» What the task asks
Transcribe every one of the following lines word for word, without changing anything.

Dataset entries:
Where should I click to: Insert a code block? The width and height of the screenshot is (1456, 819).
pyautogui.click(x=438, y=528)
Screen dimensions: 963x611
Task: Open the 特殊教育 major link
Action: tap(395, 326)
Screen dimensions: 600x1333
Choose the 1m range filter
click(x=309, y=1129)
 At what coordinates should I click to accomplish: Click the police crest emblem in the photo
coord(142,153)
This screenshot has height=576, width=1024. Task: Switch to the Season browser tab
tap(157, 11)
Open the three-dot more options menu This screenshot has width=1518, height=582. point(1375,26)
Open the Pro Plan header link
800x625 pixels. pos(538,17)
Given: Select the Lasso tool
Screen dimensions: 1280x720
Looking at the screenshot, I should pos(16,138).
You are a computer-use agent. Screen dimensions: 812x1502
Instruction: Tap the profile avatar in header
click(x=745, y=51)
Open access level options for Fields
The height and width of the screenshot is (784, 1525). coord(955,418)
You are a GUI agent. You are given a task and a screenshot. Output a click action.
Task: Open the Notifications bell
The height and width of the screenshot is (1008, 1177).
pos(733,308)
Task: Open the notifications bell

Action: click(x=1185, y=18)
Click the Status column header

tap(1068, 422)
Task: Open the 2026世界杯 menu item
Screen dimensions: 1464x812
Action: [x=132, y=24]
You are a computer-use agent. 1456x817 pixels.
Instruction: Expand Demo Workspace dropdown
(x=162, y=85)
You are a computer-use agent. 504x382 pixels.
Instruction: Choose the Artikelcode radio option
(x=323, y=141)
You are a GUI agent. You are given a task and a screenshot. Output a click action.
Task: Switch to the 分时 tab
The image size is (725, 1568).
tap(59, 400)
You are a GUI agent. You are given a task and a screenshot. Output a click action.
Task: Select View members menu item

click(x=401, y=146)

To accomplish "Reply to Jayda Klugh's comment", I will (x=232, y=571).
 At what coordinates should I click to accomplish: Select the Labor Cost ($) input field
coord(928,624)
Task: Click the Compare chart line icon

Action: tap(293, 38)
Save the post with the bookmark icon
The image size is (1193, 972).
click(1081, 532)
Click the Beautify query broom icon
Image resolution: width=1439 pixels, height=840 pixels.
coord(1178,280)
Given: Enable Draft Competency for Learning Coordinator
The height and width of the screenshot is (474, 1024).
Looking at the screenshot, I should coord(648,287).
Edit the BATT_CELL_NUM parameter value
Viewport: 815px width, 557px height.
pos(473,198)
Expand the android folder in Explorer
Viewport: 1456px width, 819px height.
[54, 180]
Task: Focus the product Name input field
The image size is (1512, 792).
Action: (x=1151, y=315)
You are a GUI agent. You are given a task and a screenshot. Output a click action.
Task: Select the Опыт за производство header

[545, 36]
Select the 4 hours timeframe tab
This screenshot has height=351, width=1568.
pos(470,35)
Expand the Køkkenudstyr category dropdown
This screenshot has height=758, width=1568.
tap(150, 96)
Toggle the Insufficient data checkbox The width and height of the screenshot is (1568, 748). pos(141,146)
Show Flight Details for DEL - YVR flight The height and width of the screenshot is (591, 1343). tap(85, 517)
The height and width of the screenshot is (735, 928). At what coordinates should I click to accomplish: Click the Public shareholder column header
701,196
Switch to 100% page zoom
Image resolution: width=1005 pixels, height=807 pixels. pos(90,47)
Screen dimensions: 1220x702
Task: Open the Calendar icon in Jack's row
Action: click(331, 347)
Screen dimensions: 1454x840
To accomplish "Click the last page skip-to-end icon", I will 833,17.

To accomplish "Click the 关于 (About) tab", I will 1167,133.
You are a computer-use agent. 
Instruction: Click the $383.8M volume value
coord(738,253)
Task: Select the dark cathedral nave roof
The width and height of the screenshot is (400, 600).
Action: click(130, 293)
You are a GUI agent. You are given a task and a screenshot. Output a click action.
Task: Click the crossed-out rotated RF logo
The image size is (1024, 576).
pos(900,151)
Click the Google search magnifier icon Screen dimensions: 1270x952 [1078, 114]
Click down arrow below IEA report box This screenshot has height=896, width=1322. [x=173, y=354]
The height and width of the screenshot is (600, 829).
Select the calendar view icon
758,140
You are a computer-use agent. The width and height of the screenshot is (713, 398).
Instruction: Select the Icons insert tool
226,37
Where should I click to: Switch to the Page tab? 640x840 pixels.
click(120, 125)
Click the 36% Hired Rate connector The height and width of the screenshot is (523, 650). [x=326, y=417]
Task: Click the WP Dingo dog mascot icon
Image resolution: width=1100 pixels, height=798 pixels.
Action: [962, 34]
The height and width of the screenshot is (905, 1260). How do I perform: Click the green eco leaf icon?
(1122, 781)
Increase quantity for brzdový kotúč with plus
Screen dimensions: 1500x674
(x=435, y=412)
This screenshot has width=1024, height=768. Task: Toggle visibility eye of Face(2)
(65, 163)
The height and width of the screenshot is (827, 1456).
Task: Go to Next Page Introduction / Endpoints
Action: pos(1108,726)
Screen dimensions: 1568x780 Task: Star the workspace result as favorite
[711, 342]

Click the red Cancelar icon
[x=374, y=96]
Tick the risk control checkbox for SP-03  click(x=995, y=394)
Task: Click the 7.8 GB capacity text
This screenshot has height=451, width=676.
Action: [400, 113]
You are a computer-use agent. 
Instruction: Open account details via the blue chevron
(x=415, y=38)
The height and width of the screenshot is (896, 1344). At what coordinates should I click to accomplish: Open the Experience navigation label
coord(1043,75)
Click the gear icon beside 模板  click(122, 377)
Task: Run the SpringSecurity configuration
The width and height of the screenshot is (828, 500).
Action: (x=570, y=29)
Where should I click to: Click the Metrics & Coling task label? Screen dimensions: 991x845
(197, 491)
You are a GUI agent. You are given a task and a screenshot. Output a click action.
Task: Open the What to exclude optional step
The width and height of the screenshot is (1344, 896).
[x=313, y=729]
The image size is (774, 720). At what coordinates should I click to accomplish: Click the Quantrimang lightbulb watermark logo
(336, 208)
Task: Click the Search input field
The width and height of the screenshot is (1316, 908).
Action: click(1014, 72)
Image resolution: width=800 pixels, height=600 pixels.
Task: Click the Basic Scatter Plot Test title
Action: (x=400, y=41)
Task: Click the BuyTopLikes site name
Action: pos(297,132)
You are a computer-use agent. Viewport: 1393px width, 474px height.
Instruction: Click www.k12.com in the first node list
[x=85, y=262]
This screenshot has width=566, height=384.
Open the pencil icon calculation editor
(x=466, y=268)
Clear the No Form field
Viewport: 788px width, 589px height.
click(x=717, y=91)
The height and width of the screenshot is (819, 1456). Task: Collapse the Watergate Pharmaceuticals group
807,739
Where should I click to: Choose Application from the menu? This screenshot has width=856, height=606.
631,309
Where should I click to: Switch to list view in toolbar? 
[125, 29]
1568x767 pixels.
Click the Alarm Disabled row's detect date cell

» Reply
Where should I click to: Insert a code block? The width and height of the screenshot is (1456, 819).
pyautogui.click(x=438, y=528)
Screen dimensions: 963x611
Task: Open the 特殊教育 major link
Action: tap(395, 326)
Screen dimensions: 600x1333
Choose the 1m range filter
click(x=309, y=1129)
 At what coordinates should I click to accomplish: Click the police crest emblem in the photo
coord(142,153)
This screenshot has height=576, width=1024. Task: Switch to the Season browser tab
tap(157, 11)
Open the three-dot more options menu This screenshot has width=1518, height=582. point(1375,26)
Open the Pro Plan header link
800x625 pixels. pos(538,17)
Given: Select the Lasso tool
Screen dimensions: 1280x720
Looking at the screenshot, I should pos(16,138).
You are a computer-use agent. Screen dimensions: 812x1502
Instruction: Tap the profile avatar in header
click(x=745, y=51)
Open access level options for Fields
The height and width of the screenshot is (784, 1525). coord(955,418)
You are a GUI agent. You are given a task and a screenshot. Output a click action.
Task: Open the Notifications bell
The height and width of the screenshot is (1008, 1177).
pos(733,308)
Task: Open the notifications bell

Action: click(x=1185, y=18)
Click the Status column header

tap(1068, 422)
Task: Open the 2026世界杯 menu item
Screen dimensions: 1464x812
Action: [x=132, y=24]
You are a computer-use agent. 1456x817 pixels.
Instruction: Expand Demo Workspace dropdown
(x=162, y=85)
You are a computer-use agent. 504x382 pixels.
Instruction: Choose the Artikelcode radio option
(x=323, y=141)
You are a GUI agent. You are given a task and a screenshot. Output a click action.
Task: Switch to the 分时 tab
The image size is (725, 1568).
tap(59, 400)
You are a GUI agent. You are given a task and a screenshot. Output a click action.
Task: Select View members menu item

click(x=401, y=146)

To accomplish "Reply to Jayda Klugh's comment", I will (x=232, y=571).
 At what coordinates should I click to accomplish: Select the Labor Cost ($) input field
coord(928,624)
Task: Click the Compare chart line icon

Action: tap(293, 38)
Save the post with the bookmark icon
The image size is (1193, 972).
click(1081, 532)
Click the Beautify query broom icon
Image resolution: width=1439 pixels, height=840 pixels.
coord(1178,280)
Given: Enable Draft Competency for Learning Coordinator
The height and width of the screenshot is (474, 1024).
Looking at the screenshot, I should coord(648,287).
Edit the BATT_CELL_NUM parameter value
Viewport: 815px width, 557px height.
pos(473,198)
Expand the android folder in Explorer
Viewport: 1456px width, 819px height.
[54, 180]
Task: Focus the product Name input field
The image size is (1512, 792).
Action: (x=1151, y=315)
You are a GUI agent. You are given a task and a screenshot. Output a click action.
Task: Select the Опыт за производство header

[545, 36]
Select the 4 hours timeframe tab
This screenshot has height=351, width=1568.
pos(470,35)
Expand the Køkkenudstyr category dropdown
This screenshot has height=758, width=1568.
tap(150, 96)
Toggle the Insufficient data checkbox The width and height of the screenshot is (1568, 748). pos(141,146)
Show Flight Details for DEL - YVR flight The height and width of the screenshot is (591, 1343). tap(85, 517)
The height and width of the screenshot is (735, 928). At what coordinates should I click to accomplish: Click the Public shareholder column header
701,196
Switch to 100% page zoom
Image resolution: width=1005 pixels, height=807 pixels. pos(90,47)
Screen dimensions: 1220x702
Task: Open the Calendar icon in Jack's row
Action: click(331, 347)
Screen dimensions: 1454x840
To accomplish "Click the last page skip-to-end icon", I will 833,17.

To accomplish "Click the 关于 (About) tab", I will 1167,133.
You are a computer-use agent. 
Instruction: Click the $383.8M volume value
coord(738,253)
Task: Select the dark cathedral nave roof
The width and height of the screenshot is (400, 600).
Action: click(130, 293)
You are a GUI agent. You are given a task and a screenshot. Output a click action.
Task: Click the crossed-out rotated RF logo
The image size is (1024, 576).
pos(900,151)
Click the Google search magnifier icon Screen dimensions: 1270x952 [1078, 114]
Click down arrow below IEA report box This screenshot has height=896, width=1322. [x=173, y=354]
The height and width of the screenshot is (600, 829).
Select the calendar view icon
758,140
You are a computer-use agent. The width and height of the screenshot is (713, 398).
Instruction: Select the Icons insert tool
226,37
Where should I click to: Switch to the Page tab? 640x840 pixels.
click(120, 125)
Click the 36% Hired Rate connector The height and width of the screenshot is (523, 650). [x=326, y=417]
Task: Click the WP Dingo dog mascot icon
Image resolution: width=1100 pixels, height=798 pixels.
Action: [962, 34]
The height and width of the screenshot is (905, 1260). How do I perform: Click the green eco leaf icon?
(1122, 781)
Increase quantity for brzdový kotúč with plus
Screen dimensions: 1500x674
(x=435, y=412)
This screenshot has width=1024, height=768. Task: Toggle visibility eye of Face(2)
(65, 163)
The height and width of the screenshot is (827, 1456).
Task: Go to Next Page Introduction / Endpoints
Action: pos(1108,726)
Screen dimensions: 1568x780 Task: Star the workspace result as favorite
[711, 342]

Click the red Cancelar icon
[x=374, y=96]
Tick the risk control checkbox for SP-03  click(x=995, y=394)
Task: Click the 7.8 GB capacity text
This screenshot has height=451, width=676.
Action: [400, 113]
You are a computer-use agent. 
Instruction: Open account details via the blue chevron
(x=415, y=38)
The height and width of the screenshot is (896, 1344). At what coordinates should I click to accomplish: Open the Experience navigation label
coord(1043,75)
Click the gear icon beside 模板  click(122, 377)
Task: Run the SpringSecurity configuration
The width and height of the screenshot is (828, 500).
Action: (x=570, y=29)
Where should I click to: Click the Metrics & Coling task label? Screen dimensions: 991x845
(197, 491)
You are a GUI agent. You are given a task and a screenshot. Output a click action.
Task: Open the What to exclude optional step
The width and height of the screenshot is (1344, 896).
[x=313, y=729]
The image size is (774, 720). At what coordinates should I click to accomplish: Click the Quantrimang lightbulb watermark logo
(336, 208)
Task: Click the Search input field
The width and height of the screenshot is (1316, 908).
Action: click(1014, 72)
Image resolution: width=800 pixels, height=600 pixels.
Task: Click the Basic Scatter Plot Test title
Action: (x=400, y=41)
Task: Click the BuyTopLikes site name
Action: pos(297,132)
You are a computer-use agent. Viewport: 1393px width, 474px height.
Instruction: Click www.k12.com in the first node list
[x=85, y=262]
This screenshot has width=566, height=384.
Open the pencil icon calculation editor
(x=466, y=268)
Clear the No Form field
Viewport: 788px width, 589px height.
click(x=717, y=91)
The height and width of the screenshot is (819, 1456). Task: Collapse the Watergate Pharmaceuticals group
807,739
Where should I click to: Choose Application from the menu? This screenshot has width=856, height=606.
631,309
Where should I click to: Switch to list view in toolbar? 
[125, 29]
1568x767 pixels.
Click the Alarm Disabled row's detect date cell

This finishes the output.